AFTER weeks of campaigning, aided by a host of sterling personal endorsements, long-time football administrator, referee instructor and retired teacher, Merere Gonzales, has been elected president of the Secondary Schools Football League (SSFL).
Gonzales, who also remains SSFL East Zone chairman, secured 56 votes and a comprehensive victory during a virtual count at the SSFL's annual general meeting, on Thursday morning.
He received twice the number of votes as his two challengers, Derek West and the incumbent Phillip Fraser (28 apiece); both of whom Gonzales applauded for their contributions to schools' football in a subsequent interview with Newsday.
The post of first vice-president, the only other contested, was won by Essiel Seecharan with 64 votes to Tevon La Rose's 38 votes.
The other "national officers" to serve the 2021-2023 term are Syandene Blackman-Walsh (second vice-president), Laurence Seepersad (assistant secretary–operations), Gerald Elliot (assistant secretary/treasurer–administration) and Azaad Mohammed-Khan (general secretary/treasurer).
A number of coaches and teachers gave Gonzales solid backing throughout the campaign, describing him as "accountable" and "dependable," with many having known him for much of his 30-plus years with the SSFL, working as secretary, assistant secretary, vice-chairman and chairman.
The 60-year-old told Newsday while his extensive experience at the administrative, education, committee and officiating levels of football may have worked in his favour, it was his decision to take the campaign seriously and the support he received that sealed the win. He said, "I'm a person who says, 'if I can't do it very good or excellent, I will not do it.' So if I get into something, I will give it my very best and God will bless the rest."
Gonzales said previous SSFL presidents, like Fraser, William Wallace, Anthony Creed and others, produced "quality work," and he wanted to be ready to add value.
"These are guys I've worked with for a number of years, and it's reached the point where I said, 'listen, I feel I have what it takes,' not that I couldn't have done it before because I was being encouraged to go before but I told myself I didn't think I was ready.
"Now I feel that I am in a prime position, an advantageous position, to take take this baton with the executive, with the membership, run another leg, run a brighter leg, so that the SSFL will – the image and status of it – will be shining brightly."
Gonzales retired from teaching at Mt Hope Secondary in 2017, where he was a physical education teacher since 1988.
During his time there, he became involved in other sports, like swimming, netball, rugby, hockey, cricket and basketball. He serves basketball in the East Zone as secretary.

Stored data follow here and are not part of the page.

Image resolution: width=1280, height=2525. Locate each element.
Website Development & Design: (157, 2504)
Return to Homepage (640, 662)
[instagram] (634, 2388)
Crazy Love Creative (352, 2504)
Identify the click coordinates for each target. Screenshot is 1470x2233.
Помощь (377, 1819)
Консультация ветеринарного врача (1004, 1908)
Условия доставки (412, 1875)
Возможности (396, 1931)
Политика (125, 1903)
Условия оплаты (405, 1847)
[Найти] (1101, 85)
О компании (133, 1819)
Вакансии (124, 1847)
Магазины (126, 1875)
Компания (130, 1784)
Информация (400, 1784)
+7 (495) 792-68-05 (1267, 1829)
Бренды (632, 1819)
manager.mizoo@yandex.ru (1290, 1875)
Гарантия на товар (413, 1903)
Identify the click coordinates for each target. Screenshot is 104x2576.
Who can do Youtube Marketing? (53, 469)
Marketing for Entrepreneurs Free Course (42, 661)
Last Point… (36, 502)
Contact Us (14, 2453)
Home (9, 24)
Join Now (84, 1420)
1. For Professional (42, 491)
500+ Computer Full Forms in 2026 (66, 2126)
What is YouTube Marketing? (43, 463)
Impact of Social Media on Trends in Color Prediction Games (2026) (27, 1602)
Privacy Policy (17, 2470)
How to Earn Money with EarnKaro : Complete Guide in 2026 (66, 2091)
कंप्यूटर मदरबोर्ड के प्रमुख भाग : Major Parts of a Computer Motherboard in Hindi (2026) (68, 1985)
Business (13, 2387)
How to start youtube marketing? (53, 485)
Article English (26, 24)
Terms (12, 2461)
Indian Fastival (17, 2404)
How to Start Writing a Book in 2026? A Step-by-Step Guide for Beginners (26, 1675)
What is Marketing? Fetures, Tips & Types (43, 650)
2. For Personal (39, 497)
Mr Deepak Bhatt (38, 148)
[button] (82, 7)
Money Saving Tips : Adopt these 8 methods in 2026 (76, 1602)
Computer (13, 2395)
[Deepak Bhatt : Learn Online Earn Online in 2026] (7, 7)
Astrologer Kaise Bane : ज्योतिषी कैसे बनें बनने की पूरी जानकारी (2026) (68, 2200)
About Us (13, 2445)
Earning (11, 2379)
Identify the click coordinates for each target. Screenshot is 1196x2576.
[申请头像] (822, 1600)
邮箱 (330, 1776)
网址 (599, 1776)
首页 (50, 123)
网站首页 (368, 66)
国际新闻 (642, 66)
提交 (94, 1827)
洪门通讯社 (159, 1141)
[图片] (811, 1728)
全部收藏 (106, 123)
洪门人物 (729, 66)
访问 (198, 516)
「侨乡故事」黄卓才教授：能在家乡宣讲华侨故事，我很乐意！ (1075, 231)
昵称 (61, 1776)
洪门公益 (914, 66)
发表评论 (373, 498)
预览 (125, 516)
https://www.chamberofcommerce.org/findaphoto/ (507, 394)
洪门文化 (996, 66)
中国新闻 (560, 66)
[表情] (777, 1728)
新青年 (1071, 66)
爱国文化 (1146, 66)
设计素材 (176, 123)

"The core of my involvement in sport and more specifically football," Gonzales said, "is to assist the younger ones and more so the student-athlete because as a teacher, all I would have done in my teaching profession has been for the benefit of the students."
He is undoubtedly one of the most traveled football officials in T&T, having first been nominated by the local governing body's refereeing committee in 1994 as a FIFA international referee. Now he is a member of the FIFA Referee Committee for Concacaf and works both as an instructor and referee inspector.
"I got into refereeing in 1988 and two years after, I was considered for the first role as a FIFA linesman as it was then known but (that didn't materialise) because I needed to at least reach grade A, and at the point in time I was a grade B."
Gonzales said he was happy in the end because, his close friend, Douglas James, a former teacher at Malick Secondary, was appointed instead.
James, now 71, is the first official from the Caribbean to be appointed to serve at a men's World Cup, representing T&T and the region at 1994 World Cup in the US, officiating as first assistant twice and second assistant referee twice in four matches.
Gonzales went on to officiate at a number of international and club football tournaments, most notably at the 1997 FIFA World Youth Championship in Malaysia and the 1998 World Cup in France. Later on, he became a Concacaf and FIFA fitness instructor from 2002 and a FIFA referee's technical instructor a year later, before serving in various capacities for World Cup tournaments at all various levels.
The new SSFL's president said regardless of the status of football and sports in general by September, he will do all he can to ensure that young footballers do not become demotivated and walk away from the sport. "We are planning for a (schools') league in September but we have to be realistic." He suggested the hosting a scaled-down version of the game, like Futsal, for example.